Sequential recommendation
, such as
next-basket recommender systems
(NBRS), which model users’ sequential behaviors and the relevant context/session, has recently attracted much attention from the research community. Existing
session-based NBRS
involve session representation and inter-basket relations but ignore their hybrid couplings with the intra-basket items, often producing irrelevant or similar items in the next basket. In addition, they do not predict next-baskets (more than one next basket recommended).
Interactive recommendation
further involves user feedback on the recommended basket. The existing work on next-item recommendation involves positive feedback on selected items but ignores negative feedback on unselected ones. Here, we introduce a new setting—
interactive sequential basket recommendation
, which iteratively predicts next baskets by learning the intra-/inter-basket couplings between items and both positive and negative user feedback on recommended baskets.

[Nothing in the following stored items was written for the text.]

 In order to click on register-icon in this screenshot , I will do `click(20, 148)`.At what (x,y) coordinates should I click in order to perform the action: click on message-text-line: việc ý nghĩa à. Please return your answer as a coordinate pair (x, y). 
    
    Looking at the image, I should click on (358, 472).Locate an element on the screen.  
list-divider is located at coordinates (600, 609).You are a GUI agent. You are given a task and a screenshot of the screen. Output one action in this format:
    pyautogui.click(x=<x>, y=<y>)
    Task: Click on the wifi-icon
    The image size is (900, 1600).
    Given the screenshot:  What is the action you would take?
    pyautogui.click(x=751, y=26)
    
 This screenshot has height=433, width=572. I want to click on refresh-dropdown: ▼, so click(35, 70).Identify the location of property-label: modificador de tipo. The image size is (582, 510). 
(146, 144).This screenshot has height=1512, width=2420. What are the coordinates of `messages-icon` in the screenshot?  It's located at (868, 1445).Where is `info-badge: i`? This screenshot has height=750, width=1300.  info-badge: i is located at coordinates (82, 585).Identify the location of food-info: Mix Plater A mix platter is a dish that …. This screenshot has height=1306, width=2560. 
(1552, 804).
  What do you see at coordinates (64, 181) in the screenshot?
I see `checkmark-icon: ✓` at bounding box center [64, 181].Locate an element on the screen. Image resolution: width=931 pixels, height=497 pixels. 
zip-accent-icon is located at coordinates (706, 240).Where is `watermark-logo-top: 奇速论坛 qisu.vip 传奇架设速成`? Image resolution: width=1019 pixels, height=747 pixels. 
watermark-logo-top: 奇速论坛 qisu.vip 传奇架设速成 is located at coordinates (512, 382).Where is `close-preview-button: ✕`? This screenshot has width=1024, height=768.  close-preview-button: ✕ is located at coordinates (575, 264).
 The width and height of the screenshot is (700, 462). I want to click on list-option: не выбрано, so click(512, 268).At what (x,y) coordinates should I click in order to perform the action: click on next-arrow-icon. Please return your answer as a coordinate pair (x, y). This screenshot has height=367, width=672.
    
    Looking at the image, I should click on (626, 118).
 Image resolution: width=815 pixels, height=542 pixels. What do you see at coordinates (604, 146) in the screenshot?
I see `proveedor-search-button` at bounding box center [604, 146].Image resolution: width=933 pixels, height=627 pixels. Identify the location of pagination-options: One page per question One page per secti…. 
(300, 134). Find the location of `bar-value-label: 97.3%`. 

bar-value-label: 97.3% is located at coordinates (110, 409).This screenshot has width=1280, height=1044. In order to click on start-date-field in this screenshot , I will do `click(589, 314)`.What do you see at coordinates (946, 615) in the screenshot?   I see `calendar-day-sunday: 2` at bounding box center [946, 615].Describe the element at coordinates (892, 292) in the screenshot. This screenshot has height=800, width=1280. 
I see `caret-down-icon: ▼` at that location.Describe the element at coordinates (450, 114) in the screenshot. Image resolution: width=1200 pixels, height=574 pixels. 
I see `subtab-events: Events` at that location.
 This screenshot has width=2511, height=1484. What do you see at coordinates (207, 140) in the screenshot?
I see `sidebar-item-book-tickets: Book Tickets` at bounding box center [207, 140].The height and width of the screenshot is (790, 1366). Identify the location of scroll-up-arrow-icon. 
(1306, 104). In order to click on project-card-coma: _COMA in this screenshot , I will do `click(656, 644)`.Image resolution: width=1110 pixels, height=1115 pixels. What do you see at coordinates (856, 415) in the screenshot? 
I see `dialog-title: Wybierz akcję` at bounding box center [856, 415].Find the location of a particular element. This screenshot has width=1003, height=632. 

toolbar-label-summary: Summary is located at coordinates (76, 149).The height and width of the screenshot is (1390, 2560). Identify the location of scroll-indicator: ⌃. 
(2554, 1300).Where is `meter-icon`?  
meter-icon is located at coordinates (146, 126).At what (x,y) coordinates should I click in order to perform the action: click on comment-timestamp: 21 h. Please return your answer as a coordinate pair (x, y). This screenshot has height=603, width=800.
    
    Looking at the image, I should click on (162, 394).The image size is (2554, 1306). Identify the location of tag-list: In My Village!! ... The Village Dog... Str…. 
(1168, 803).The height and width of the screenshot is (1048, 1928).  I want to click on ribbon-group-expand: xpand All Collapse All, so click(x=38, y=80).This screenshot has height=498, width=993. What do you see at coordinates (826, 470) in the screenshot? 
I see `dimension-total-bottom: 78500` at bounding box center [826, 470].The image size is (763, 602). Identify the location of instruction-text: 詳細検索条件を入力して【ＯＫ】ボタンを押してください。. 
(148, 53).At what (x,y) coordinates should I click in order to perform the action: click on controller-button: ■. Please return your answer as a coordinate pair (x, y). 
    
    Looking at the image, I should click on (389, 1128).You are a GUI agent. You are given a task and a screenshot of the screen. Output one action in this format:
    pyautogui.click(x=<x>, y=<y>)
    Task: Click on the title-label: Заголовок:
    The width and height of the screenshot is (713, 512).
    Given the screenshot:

A
hierarchical attentive encoder-decoder model
(HAEM) continuously recommends next baskets one after another during sequential interactions with users after analyzing the item relations both within a basket and between adjacent sequential baskets (i.e., intra-/inter-basket couplings) and incorporating the user selection and unselection (i.e., positive/negative) feedback on the recommended baskets to refine NBRS. HAEM comprises a basket encoder and a sequence decoder to model intra-/inter-basket couplings and a prediction decoder to sequentially predict next-baskets by interactive feedback-based refinement. Empirical analysis shows that HAEM significantly outperforms the state-of-the-art baselines for NBRS and session-based recommenders for accurate and novel recommendation. We also show the effect of continuously refining sequential basket recommendation by including unselection feedback during interactive recommendation.